Dismas Hardy Lures Abe Glitsky Out of Retirement and into Trouble

Reviewed by James L. Thane
Four out of five stars

I've long been a fan of John Lescroart's series featuring San Francisco lawyer Dismas Hardy and Homicide Inspector Abe Glitsky, and so it's always a treat to open a new book in the series. Glitsky has recently been forced to resign from his position as head of the Homicide department and is at loose ends. Feeling like he's too young to be retired, he's spending his days reading, watching television, and generally being bored as hell.

On the night before Thanksgiving, Hal Chase, who is a guard at the jail run by the county sheriff, goes out to the airport to pick up his brother who's flying in for the holiday. When the two men return to the Chase house, they find Hal's two young children in bed asleep. Hal's wife, Katie, is nowhere to be found and a few drops of blood on the floor suggest that she has been the victim of foul play.

Although this begins as a missing persons case, it quickly becomes a homicide investigation, even though as yet, Katie's body has not been found. The most logical suspect in such cases is always the surviving spouse and the detectives are strongly suspicious of Hal Chase from the beginning. There were serious problems in the marriage and while Hal has something of an alibi, it's not air tight.

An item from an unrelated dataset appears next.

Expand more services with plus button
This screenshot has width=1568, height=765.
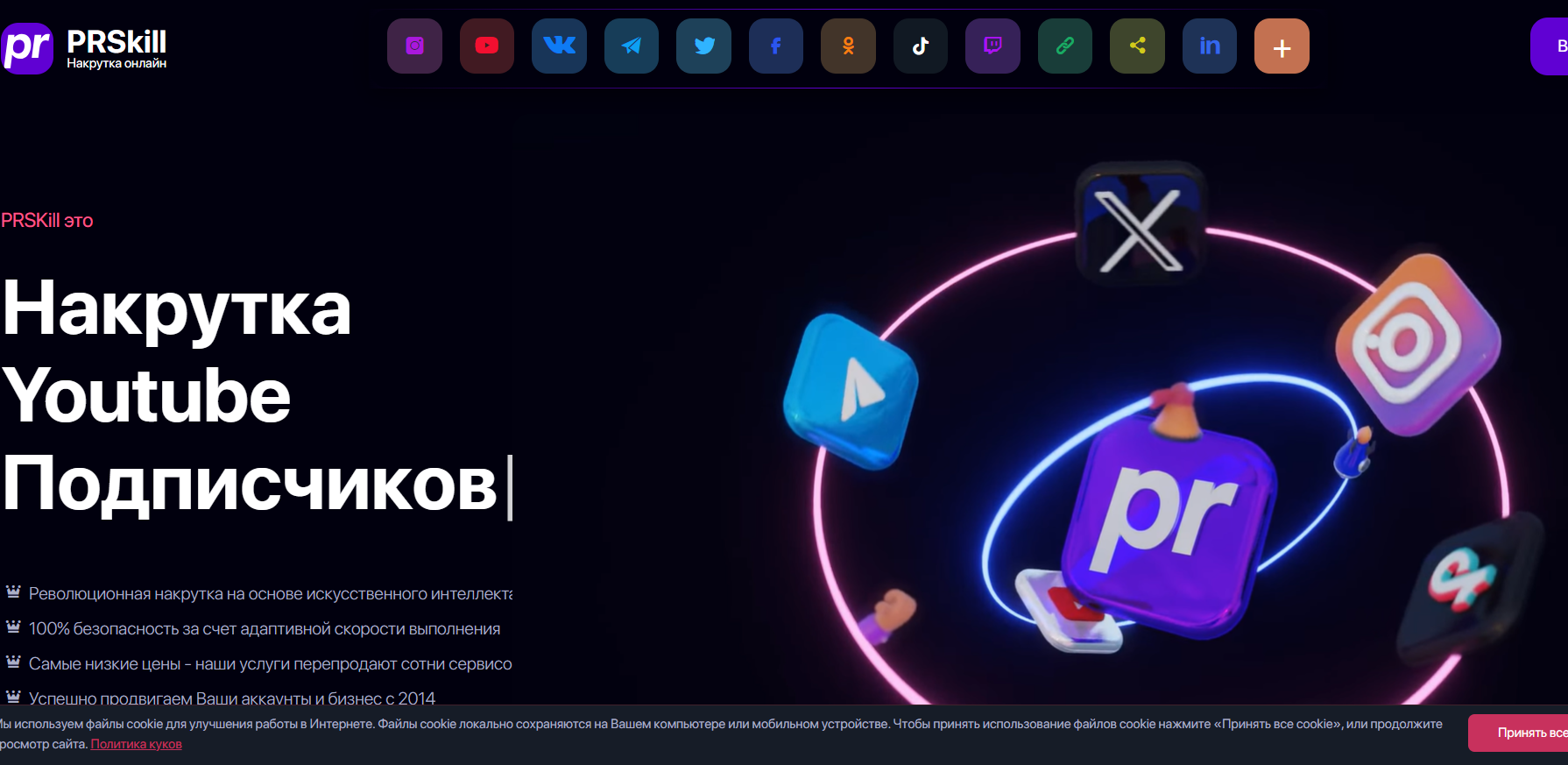1282,46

As a sheriff's deputy, Chase is no dummy when it comes to this sort of thing and he quickly realizes that he needs a very good lawyer. His wife had been in therapy with Dismas Hardy's wife, Frannie, and so Chase asks Hardy to represent him. Shortly thereafter, Katie Chase's body is discovered in a wooded area near their home and Hal finds himself in jail, indicted by a grand jury for the murder.

Wyatt Hunt, the P.I. that Hardy usually relies on, is out of town for a while and so Hardy appeals to Abe Glitsky to investigate the case for him. Glitsky agrees, and what initially appeared to have been a relatively simple case soon turns into something much more complex and seriously dangerous for a lot of the parties involved, Glitsky included.

While Glitsky has played a prominent role in all of the books in this series, Harding has always been the principal character, usually defending someone that Glitsky's homicide department has charge with a killing . There's usually a lot of great courtroom dramatics, and these are the things I like best about the series. In this book, though, Glitsky is really on center stage and there are no court room scenes.

It's a fun read; it's well-plotted and there's a lot of great banter among the characters, which is another attractive hallmark of the series. I enjoyed the book very much, and it should appeal to large numbers of crime fiction fans, whether they are familiar with the series or not. But as far as favorites go, this is one that will fall into the middle ranks of the books in this series for me, simply because I favor the books in which I can watch Hardy at work in the court room.

I Smell A Rat...and It Stinks

The Stainless Steel Rat Returns (Stainless Steel Rat, #11)The Stainless Steel Rat Returns by Harry Harrison
Reviewed by Jason Koivu
My rating: 1 of 5 stars

Ever pick up a book you're in the middle of and start reading it just to finish the fucker? That's where I was at with this. It's a cold, hateful place...

The Stain Steel Rat, this sort of zany James Bond in outer space action/comedy series spanned about 50 years. There were decade-long gaps between books. Writers' styles can change over time. I get that and I'm willing to except change. Maybe a character unintentionally evolves. That's fine. I'll roll with it. But when the book series is meant to be a comedy and it is not funny, I will not roll with that.

James "Slippery Jim" diGriz started out in book one as a sarcastic bastard. He was a loose canon, fun, kind of like a nasty Han Solo at the beginning of Stars Wars. By the end of the series (this book is the last one, btw), Jim is now morally upright and utterly boring, like Solo in Return of the Jedi. Returns came out 12 years after the prior book and a whopping 50 years after the first. Was Harry Harrison rusty? Did he forget how to write diGriz? Or did he want to turn his anti-hero into a good guy and leave us with a warm fuzzy for the fella? Whatever the case, he didn't come with a good game plan for this changed character.

In general, Harrison's writing has eroded. There's lot of mundane dialogue. It's not funny or even necessary. The sentences themselves just feel mechanical. Things happen, it looks like it might be rough going, but time and time again the hero fixes it and we're off on our merry way. No tension. No excitement. No reason to care.

Maybe this deserves a half star more than I gave it, but I'm not in a generous mood. Harrison fucked me on this one and he's getting nothing more from me. Nothing! I'm not even shelving this under my "humor" or "comedy" categories. There's no reason to.